On the hot, dusty Highway 21 west of Liberia, a lonely sign sits in an empty lot. “Coming soon,” it reads, “a new state-of the-art hospital and medical center.”

Despite telling The Tico Times in December that construction of the CIMA Hospital Guanacaste would begin in January (TT, Dec. 5, 2008), developers of the Pacific Plaza Health and Living project say everything is still going according to plan.

“Our schedule has always been to dedicate 2009 to financing, design and applying for permits,” with the goal “to begin construction at the end of this year or the beginning of 2010,” said PacificPlaza developer Lou Aguilera.

Based on progress since December, he said, construction will likely begin in the first quarter of 2010, with phase one of the development set for completion in early 2011.

Along with the hospital, the project will include medical practice offices, a commercial area with restaurants and an apartment-hotel, all aimed to attract both local residents and foreigners interested in Costa Rica’s burgeoning medical tourism industry. With a $30 million initial investment for the first phase of development, PacificPlaza’s principals are confident that medical tourism will weather the recent economic storm.

“In times of economic adjustment, people tend to postpone sumptuary expenses, but health care is a basic need,” Aguilera said. “Moreover, one aspect of the market we have seen is that medical tourism possibly may grow as a result of the crisis, as more people take advantage of the differences in cost between medicine in the United States and Costa Rica.”

Costa Rica Medical Holding, the country’s first medical tourism consortium, estimates that 40,000 North Americans will visit Costa Rica for medical procedures in 2010.

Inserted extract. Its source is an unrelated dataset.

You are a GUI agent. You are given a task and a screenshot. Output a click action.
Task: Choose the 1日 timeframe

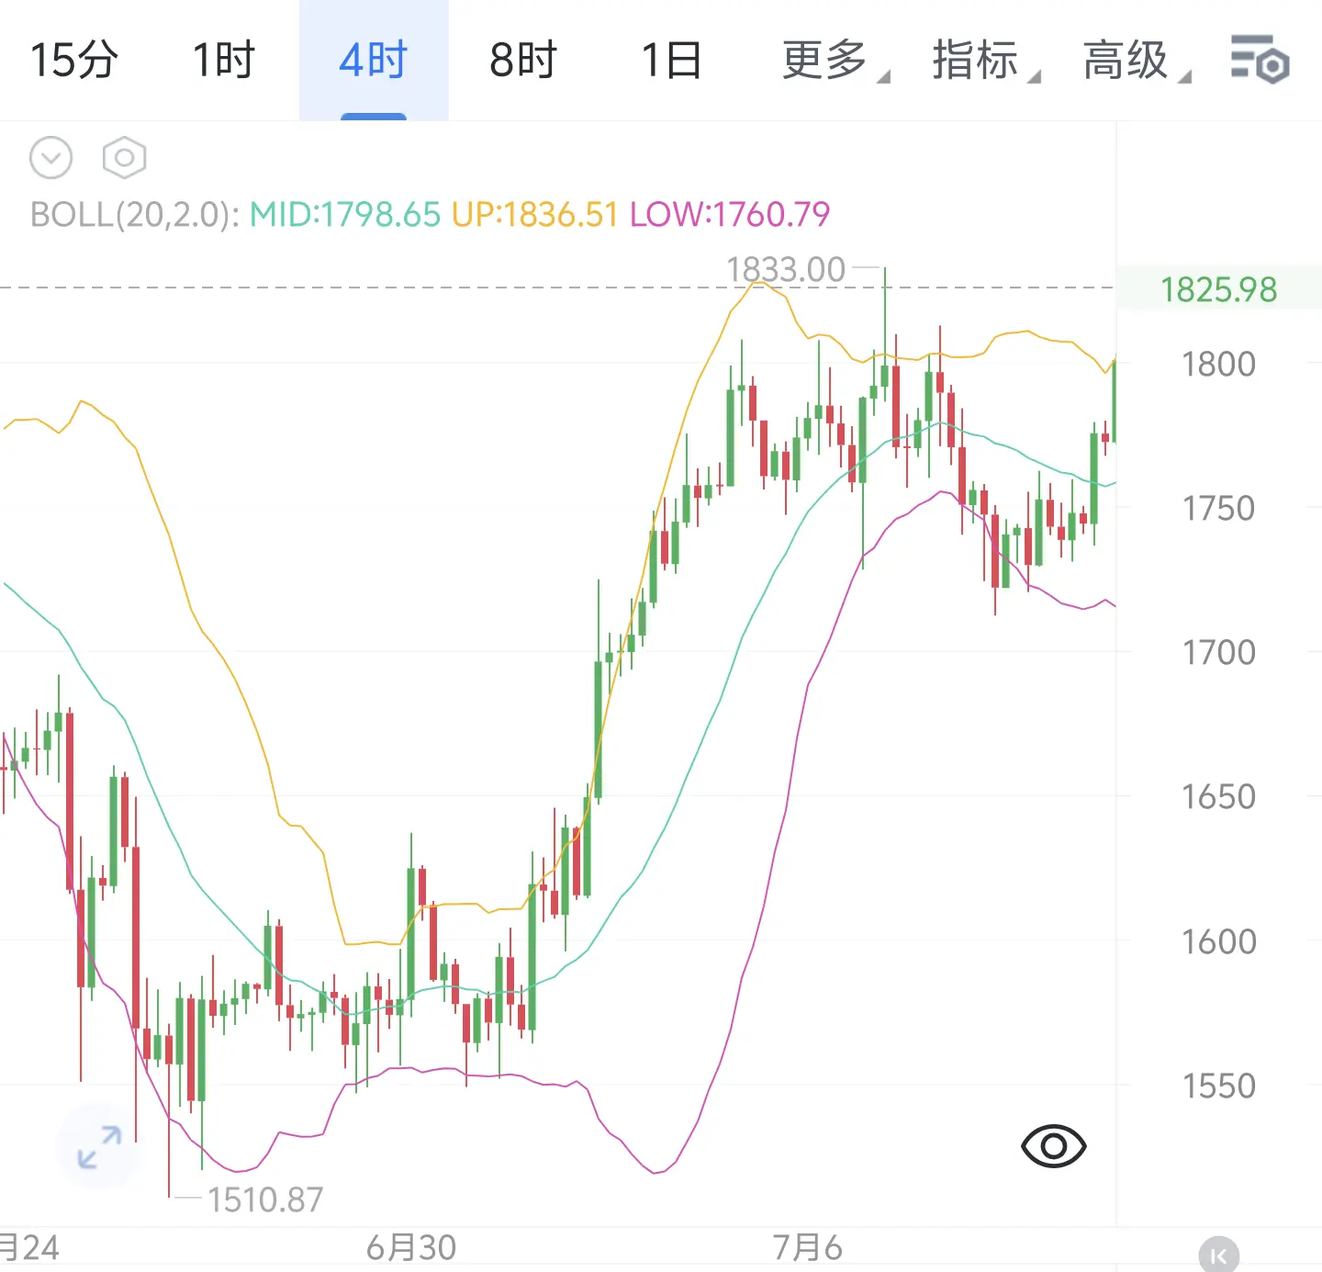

Pacific Plaza plans to offer units with one or two rooms with complete kitchens for stays up to five days long. The hospital itself will be about 20,000 square meters in size, with a 24-hour emergency room. It will also include surgery and recovery rooms, an X-ray facility and additional rooms for diagnosis and specialty procedures.

In addition to providing a link with the ostensibly recession-proof medical tourism industry, developers said the project will also contribute a much-needed boost to the job market in Guanacaste. Aguilera projected that, both directly and indirectly, the hospital, medical offices, hotel and various businesses will create between 800 and 1,000 jobs.

CIMA hospitals are part of International Hospital Corp., a Dutch company that has numerous high-end medical centers throughout Latin America, including the CIMAHospital in the western San José suburb of Escazú.